- German: Stella. Ein Leben.
- Directed by: Kilian Riedhof
- Written by: Marc Blöbaum; Jan Braren; Kilian Riedhof;
- Produced by: Michael Lehmann; Katrin Goetter; Ira Wysocki;
- Starring: Paula Beer; Jannis Niewöhner; Katja Riemann;
- Cinematography: Benedict Neuenfels
- Edited by: Andrea Mertens
- Music by: Peter Hinderthür
- Production company: Letterbox Filmproduktion
- Distributed by: Majestic Filmverleih
- Release dates: September 2023 (Zurich Film Festival); 25 January 2024 (Germany);
- Running time: 121 minutes
- Countries: Germany; Austria; Switzerland; United Kingdom;
- Language: German

= Stella.

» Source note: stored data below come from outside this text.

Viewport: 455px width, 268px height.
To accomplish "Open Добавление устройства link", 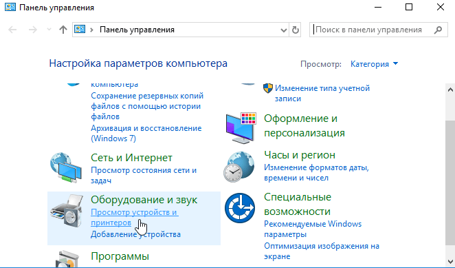I will point(135,234).
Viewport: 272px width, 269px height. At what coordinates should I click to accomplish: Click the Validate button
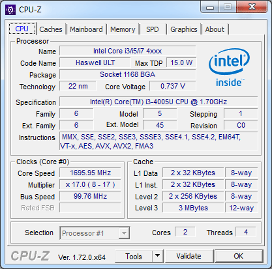point(189,256)
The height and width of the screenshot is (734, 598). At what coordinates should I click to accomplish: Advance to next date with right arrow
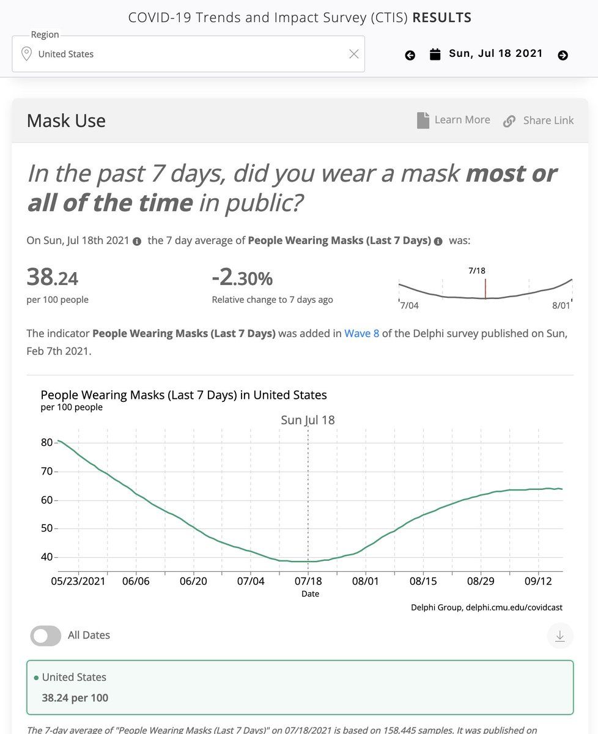click(x=563, y=55)
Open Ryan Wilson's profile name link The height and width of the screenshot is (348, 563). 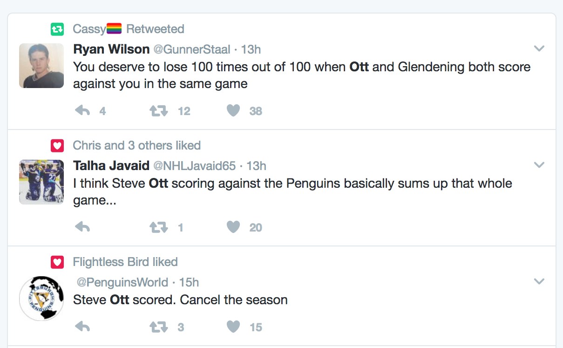point(111,49)
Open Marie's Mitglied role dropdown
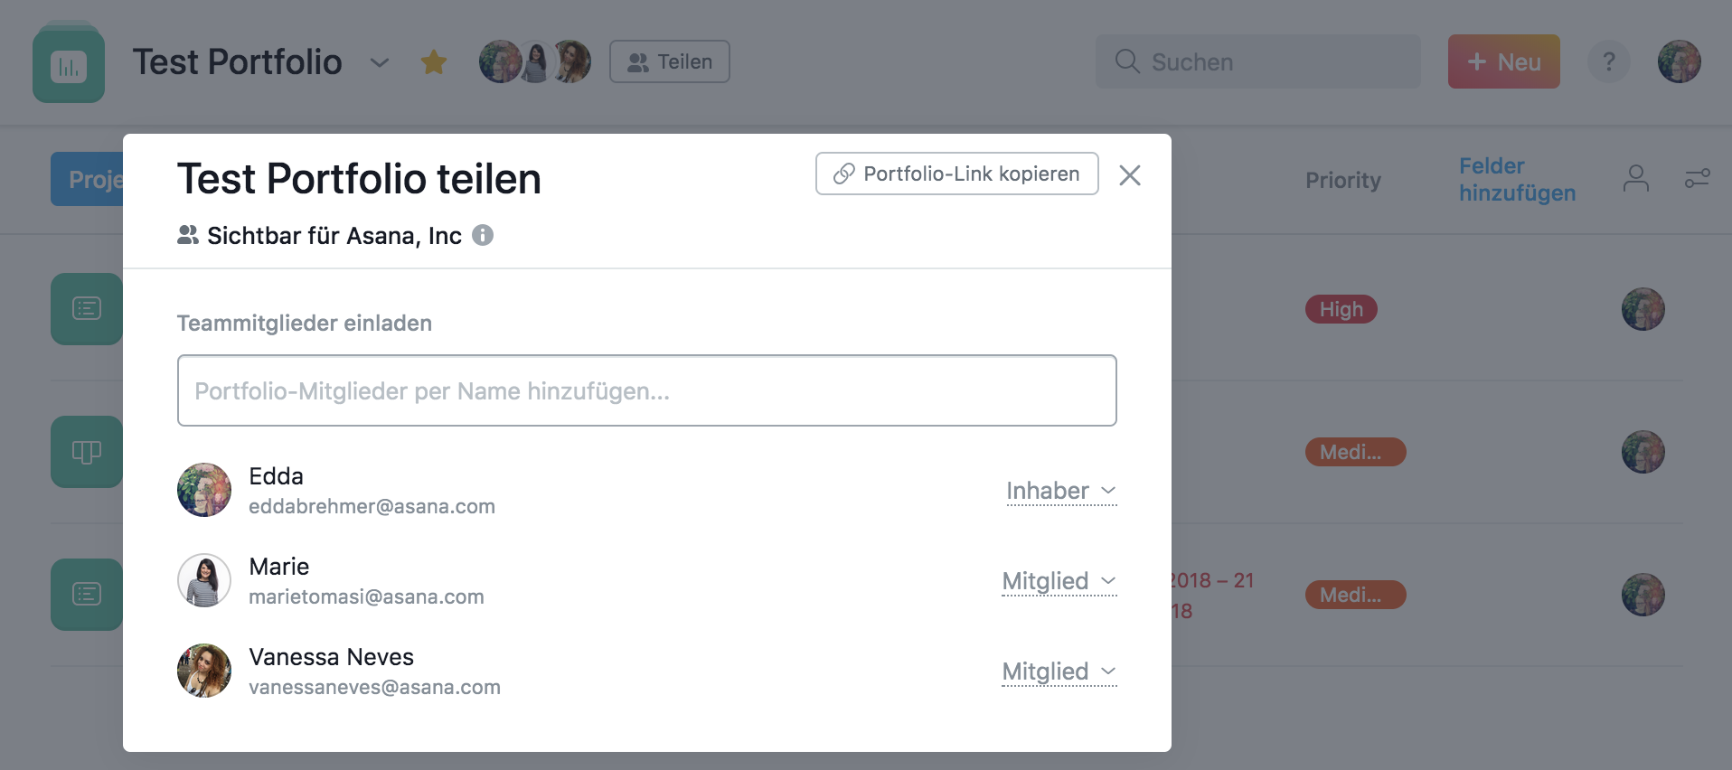 click(x=1059, y=581)
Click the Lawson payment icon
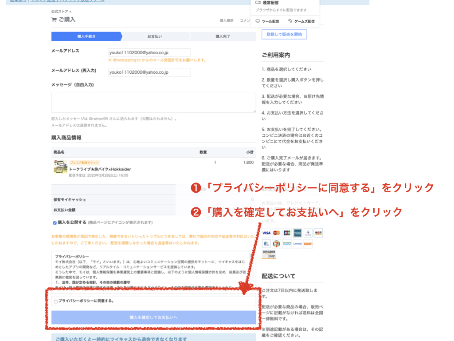Viewport: 454px width, 341px height. click(297, 243)
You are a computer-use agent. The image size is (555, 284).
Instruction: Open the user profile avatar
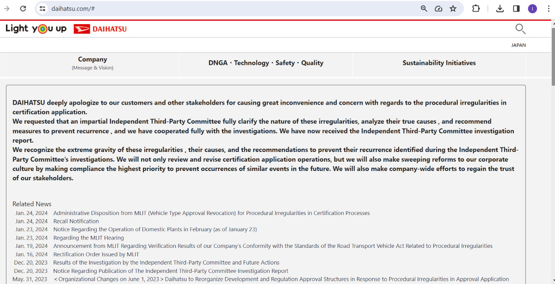point(532,8)
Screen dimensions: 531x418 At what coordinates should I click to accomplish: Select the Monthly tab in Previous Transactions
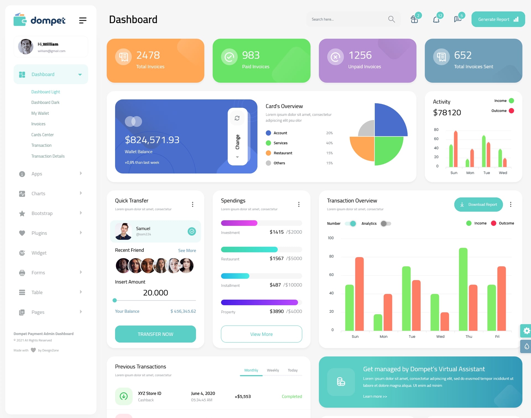click(251, 370)
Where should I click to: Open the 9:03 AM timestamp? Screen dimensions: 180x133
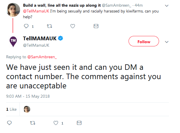28,96
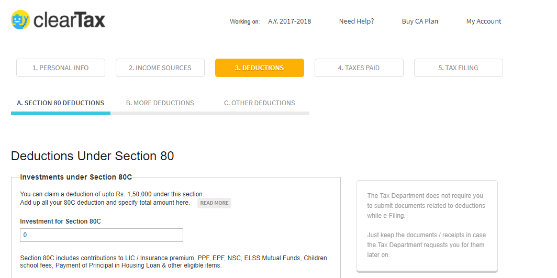Click the Tax Department documents info box
557x278 pixels.
pos(427,226)
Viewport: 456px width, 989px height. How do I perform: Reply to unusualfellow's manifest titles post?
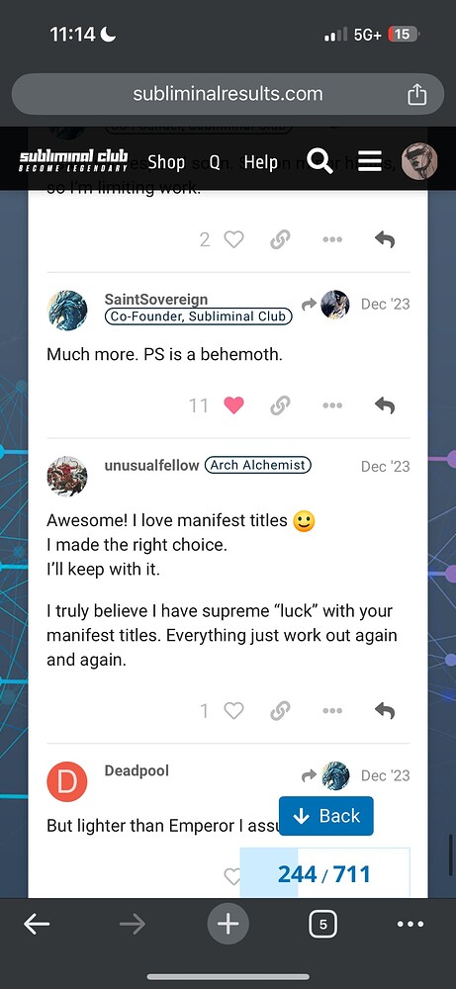pyautogui.click(x=385, y=711)
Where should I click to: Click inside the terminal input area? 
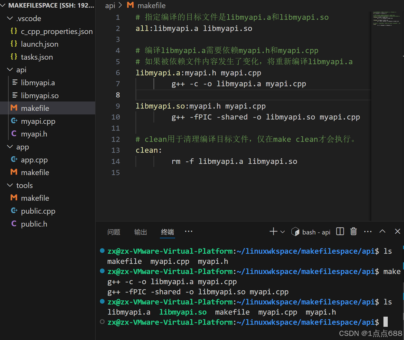241,322
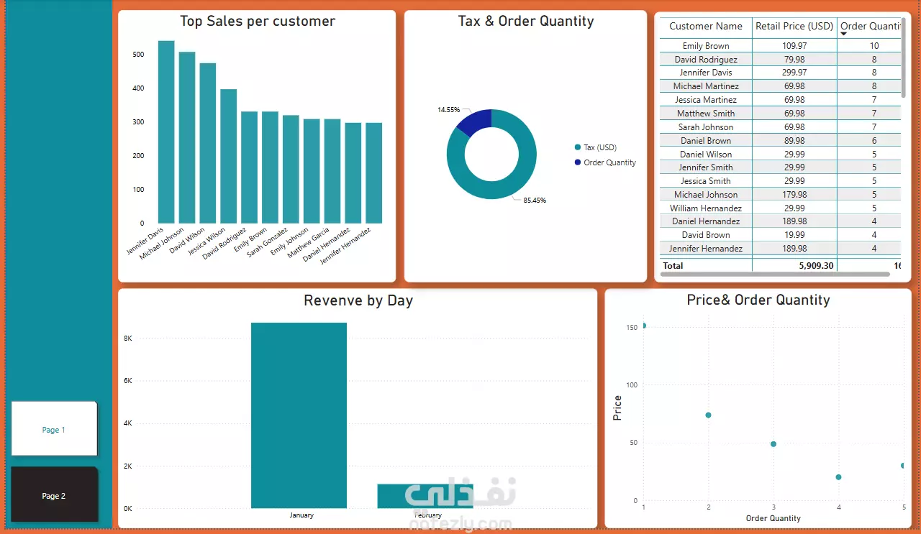The height and width of the screenshot is (534, 921).
Task: Select Order Quantity legend marker
Action: (x=578, y=162)
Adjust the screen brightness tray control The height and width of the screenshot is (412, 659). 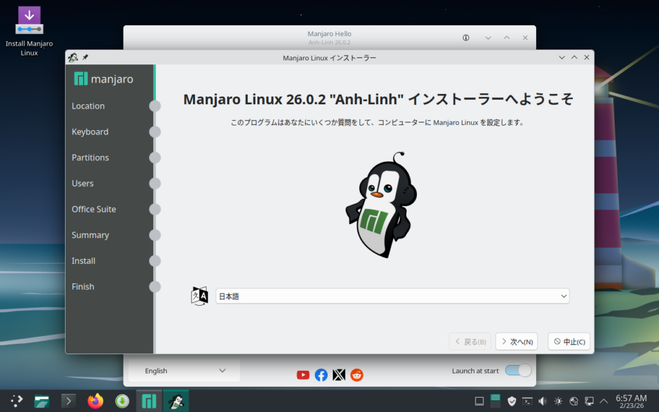558,401
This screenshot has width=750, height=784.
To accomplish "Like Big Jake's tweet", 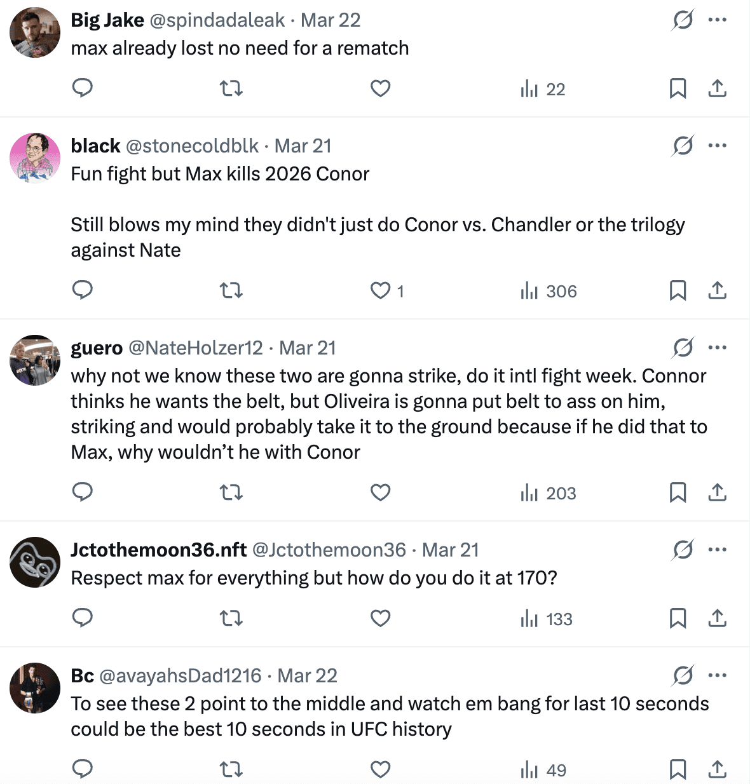I will click(x=380, y=88).
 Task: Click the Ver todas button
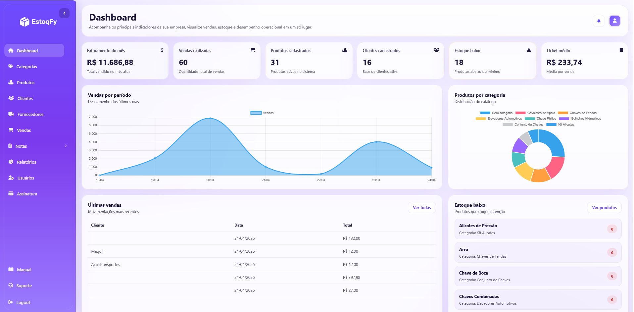click(422, 208)
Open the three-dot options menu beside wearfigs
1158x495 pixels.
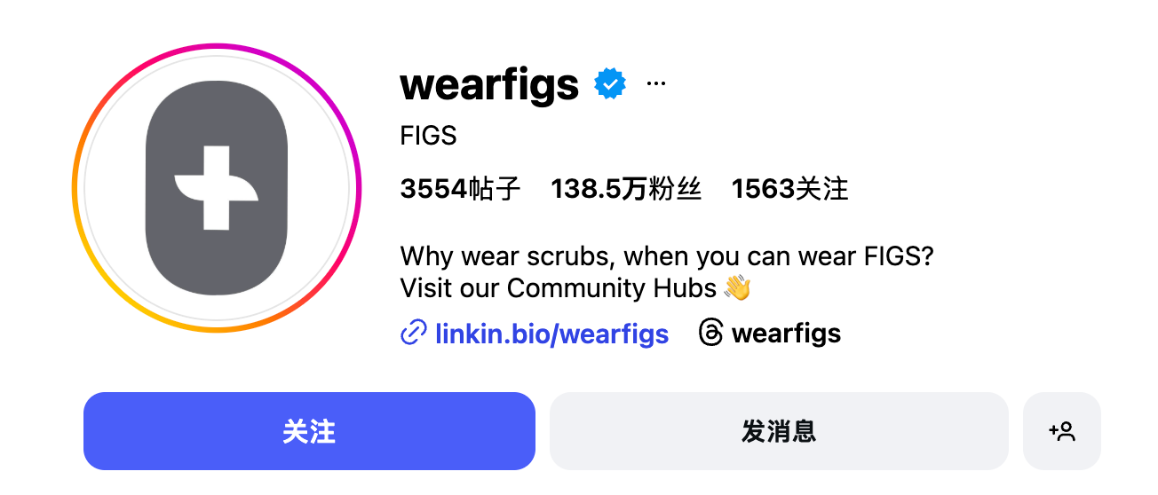tap(656, 83)
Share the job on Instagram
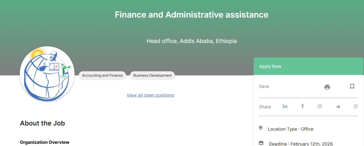364x146 pixels. click(x=320, y=106)
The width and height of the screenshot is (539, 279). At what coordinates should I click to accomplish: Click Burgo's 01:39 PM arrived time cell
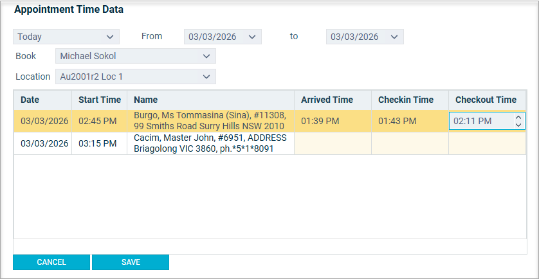pos(333,121)
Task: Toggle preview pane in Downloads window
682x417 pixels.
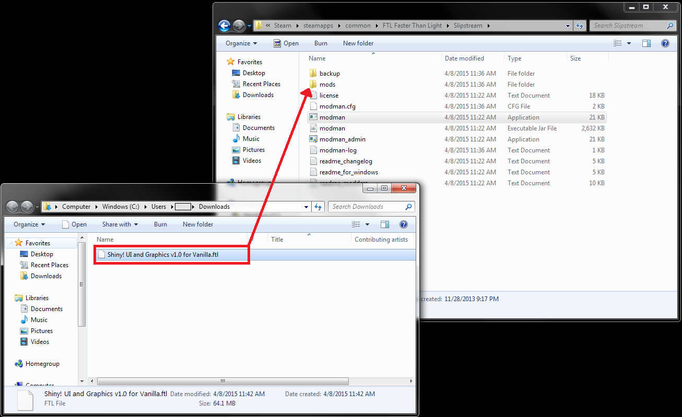Action: coord(385,224)
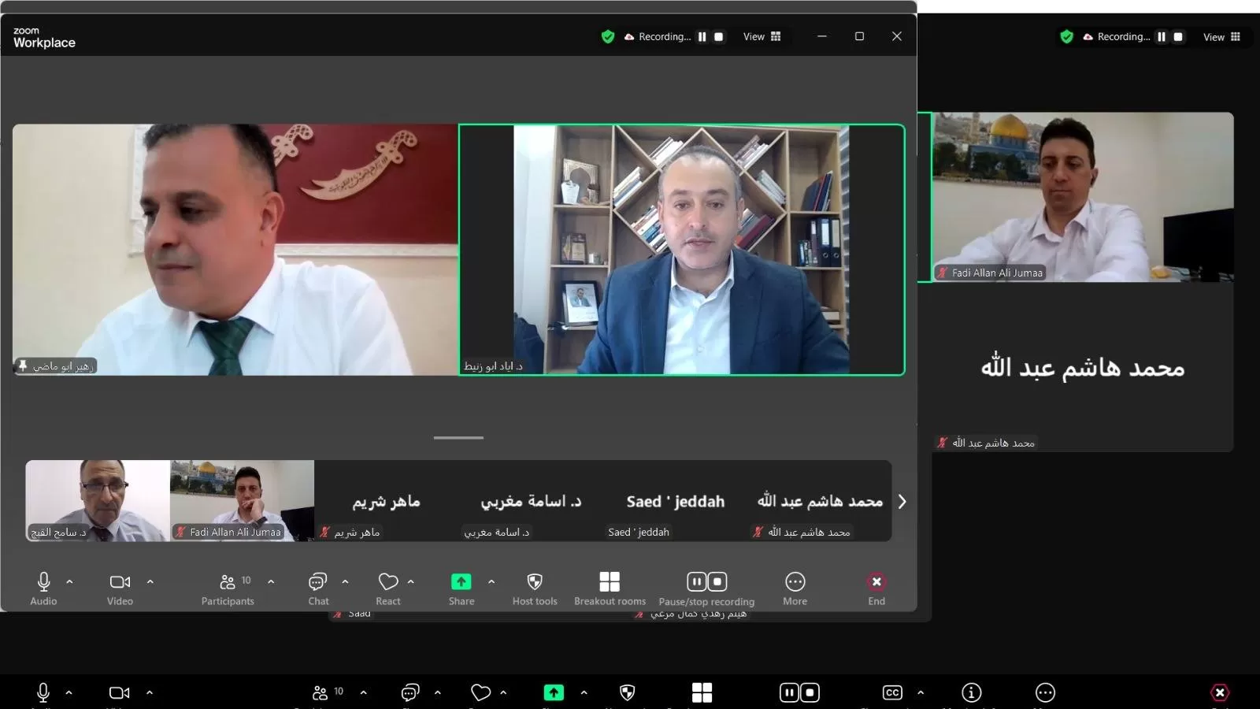Image resolution: width=1260 pixels, height=709 pixels.
Task: Open the Participants list
Action: tap(228, 588)
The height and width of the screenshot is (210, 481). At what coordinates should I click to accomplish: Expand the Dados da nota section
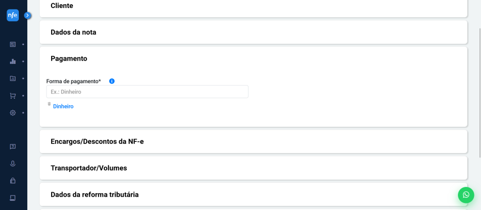click(x=253, y=32)
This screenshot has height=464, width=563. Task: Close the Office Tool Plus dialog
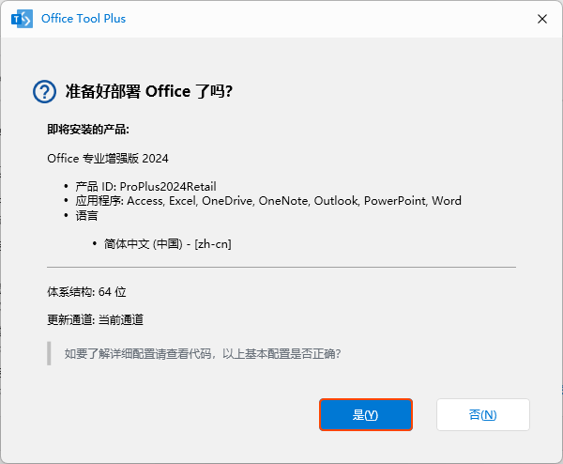(x=541, y=19)
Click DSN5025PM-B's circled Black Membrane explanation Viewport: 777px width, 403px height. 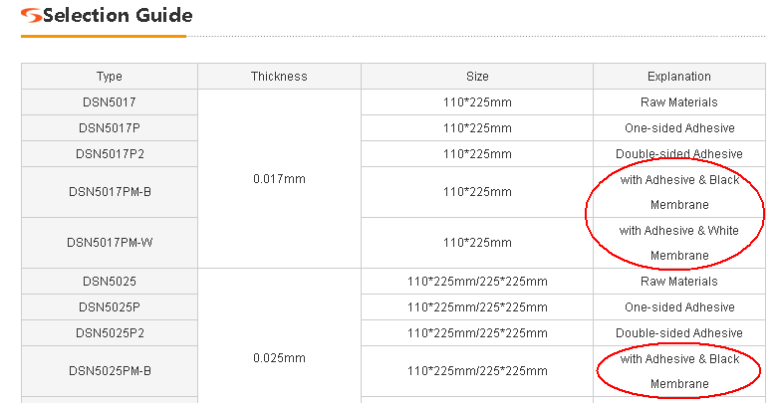click(679, 371)
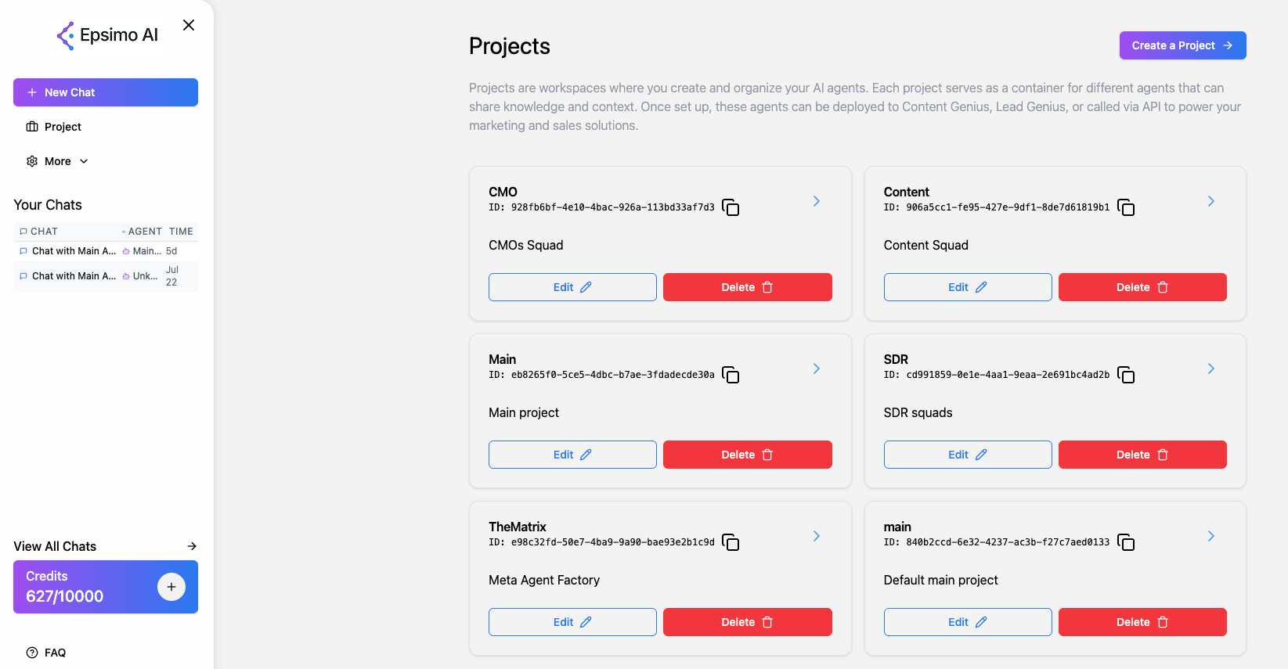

A Life. =

Stella. A Life. (Stella. Ein Leben.) is a 2023 German biographical drama film. This is based on the true story of Stella Goldschlag, who delivered hundreds of fellow Jews to the Gestapo from September 1943 until the end of the war. Paula Beer plays Stella.

The film premiered at the 2023 Zurich Film Festival. It went on to be shortlisted as the German submission for the Academy Award for Best International Feature Film for the 97th Academy Awards.

==Plot==
In 1940 Berlin, Stella Goldschlag is a vivacious, talented young woman in Nazi Berlin working as a Jazz singer despite the repressive climate and the risk of passing as a non-Jew.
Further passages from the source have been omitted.